## Problem details
Copy the lines below exactly. Start at the first and finish with the line containing "This screenshot has height=725, width=1363.".

┌─ Raw data

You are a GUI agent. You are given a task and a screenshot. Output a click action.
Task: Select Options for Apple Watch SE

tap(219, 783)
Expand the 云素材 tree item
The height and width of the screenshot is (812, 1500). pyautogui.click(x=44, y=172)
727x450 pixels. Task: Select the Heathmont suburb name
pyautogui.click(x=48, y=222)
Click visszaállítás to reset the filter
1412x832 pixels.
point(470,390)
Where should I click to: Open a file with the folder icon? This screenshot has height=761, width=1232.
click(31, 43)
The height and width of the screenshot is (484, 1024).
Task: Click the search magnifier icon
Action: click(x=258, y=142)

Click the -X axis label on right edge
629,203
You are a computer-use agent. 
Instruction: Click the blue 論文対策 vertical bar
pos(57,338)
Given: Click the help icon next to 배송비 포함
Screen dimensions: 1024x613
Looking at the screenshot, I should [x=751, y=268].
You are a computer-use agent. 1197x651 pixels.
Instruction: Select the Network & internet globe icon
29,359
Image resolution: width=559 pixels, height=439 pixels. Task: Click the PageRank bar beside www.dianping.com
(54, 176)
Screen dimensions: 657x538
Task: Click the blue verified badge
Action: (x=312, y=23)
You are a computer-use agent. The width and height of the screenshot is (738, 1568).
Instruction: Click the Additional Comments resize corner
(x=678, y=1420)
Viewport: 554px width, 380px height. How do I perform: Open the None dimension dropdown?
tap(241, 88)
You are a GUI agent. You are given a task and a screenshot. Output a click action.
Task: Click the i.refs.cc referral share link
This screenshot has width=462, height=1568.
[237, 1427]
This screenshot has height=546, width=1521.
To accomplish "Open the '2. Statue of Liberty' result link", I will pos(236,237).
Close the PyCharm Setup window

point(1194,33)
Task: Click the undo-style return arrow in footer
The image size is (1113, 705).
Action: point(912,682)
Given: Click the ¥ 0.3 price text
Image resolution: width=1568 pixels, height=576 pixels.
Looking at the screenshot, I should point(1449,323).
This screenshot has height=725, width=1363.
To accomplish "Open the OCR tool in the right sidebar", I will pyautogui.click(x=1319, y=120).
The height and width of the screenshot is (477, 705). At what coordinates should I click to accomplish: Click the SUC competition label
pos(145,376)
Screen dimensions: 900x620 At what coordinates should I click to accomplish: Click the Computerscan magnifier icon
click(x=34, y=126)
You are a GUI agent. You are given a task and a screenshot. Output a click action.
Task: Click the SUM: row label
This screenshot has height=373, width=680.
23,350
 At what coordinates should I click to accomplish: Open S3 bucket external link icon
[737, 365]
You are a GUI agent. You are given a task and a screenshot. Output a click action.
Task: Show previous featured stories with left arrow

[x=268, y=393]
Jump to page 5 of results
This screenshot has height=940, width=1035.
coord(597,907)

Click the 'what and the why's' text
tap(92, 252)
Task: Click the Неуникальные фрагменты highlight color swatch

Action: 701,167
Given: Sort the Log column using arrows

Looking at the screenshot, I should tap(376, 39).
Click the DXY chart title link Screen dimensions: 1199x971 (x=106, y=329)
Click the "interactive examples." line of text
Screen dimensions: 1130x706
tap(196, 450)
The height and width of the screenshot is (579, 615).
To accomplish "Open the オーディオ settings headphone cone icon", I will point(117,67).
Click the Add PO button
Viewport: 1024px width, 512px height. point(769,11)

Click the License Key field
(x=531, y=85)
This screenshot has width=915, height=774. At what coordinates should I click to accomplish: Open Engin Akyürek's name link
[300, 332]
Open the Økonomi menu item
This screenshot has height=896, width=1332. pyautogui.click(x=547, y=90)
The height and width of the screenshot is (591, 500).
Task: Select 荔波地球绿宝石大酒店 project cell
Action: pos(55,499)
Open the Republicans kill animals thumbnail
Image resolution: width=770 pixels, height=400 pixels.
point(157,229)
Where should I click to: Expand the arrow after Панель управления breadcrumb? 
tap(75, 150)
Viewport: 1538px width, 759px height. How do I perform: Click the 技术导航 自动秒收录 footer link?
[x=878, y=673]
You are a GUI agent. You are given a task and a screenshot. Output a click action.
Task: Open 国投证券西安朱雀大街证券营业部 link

└─

## Solution
You are a GUI agent. You are given a task and a screenshot. Output a click action.
Task: Select Options for Apple Watch SE

tap(219, 783)
Expand the 云素材 tree item
The height and width of the screenshot is (812, 1500). pyautogui.click(x=44, y=172)
727x450 pixels. Task: Select the Heathmont suburb name
pyautogui.click(x=48, y=222)
Click visszaállítás to reset the filter
1412x832 pixels.
point(470,390)
Where should I click to: Open a file with the folder icon? This screenshot has height=761, width=1232.
click(31, 43)
The height and width of the screenshot is (484, 1024).
Task: Click the search magnifier icon
Action: click(x=258, y=142)

Click the -X axis label on right edge
629,203
You are a computer-use agent. 
Instruction: Click the blue 論文対策 vertical bar
pos(57,338)
Given: Click the help icon next to 배송비 포함
Screen dimensions: 1024x613
Looking at the screenshot, I should [x=751, y=268].
You are a computer-use agent. 1197x651 pixels.
Instruction: Select the Network & internet globe icon
29,359
Image resolution: width=559 pixels, height=439 pixels. Task: Click the PageRank bar beside www.dianping.com
(54, 176)
Screen dimensions: 657x538
Task: Click the blue verified badge
Action: (x=312, y=23)
You are a computer-use agent. The width and height of the screenshot is (738, 1568).
Instruction: Click the Additional Comments resize corner
(x=678, y=1420)
Viewport: 554px width, 380px height. How do I perform: Open the None dimension dropdown?
tap(241, 88)
You are a GUI agent. You are given a task and a screenshot. Output a click action.
Task: Click the i.refs.cc referral share link
This screenshot has width=462, height=1568.
[237, 1427]
This screenshot has height=546, width=1521.
To accomplish "Open the '2. Statue of Liberty' result link", I will pos(236,237).
Close the PyCharm Setup window

point(1194,33)
Task: Click the undo-style return arrow in footer
The image size is (1113, 705).
Action: point(912,682)
Given: Click the ¥ 0.3 price text
Image resolution: width=1568 pixels, height=576 pixels.
Looking at the screenshot, I should point(1449,323).
This screenshot has height=725, width=1363.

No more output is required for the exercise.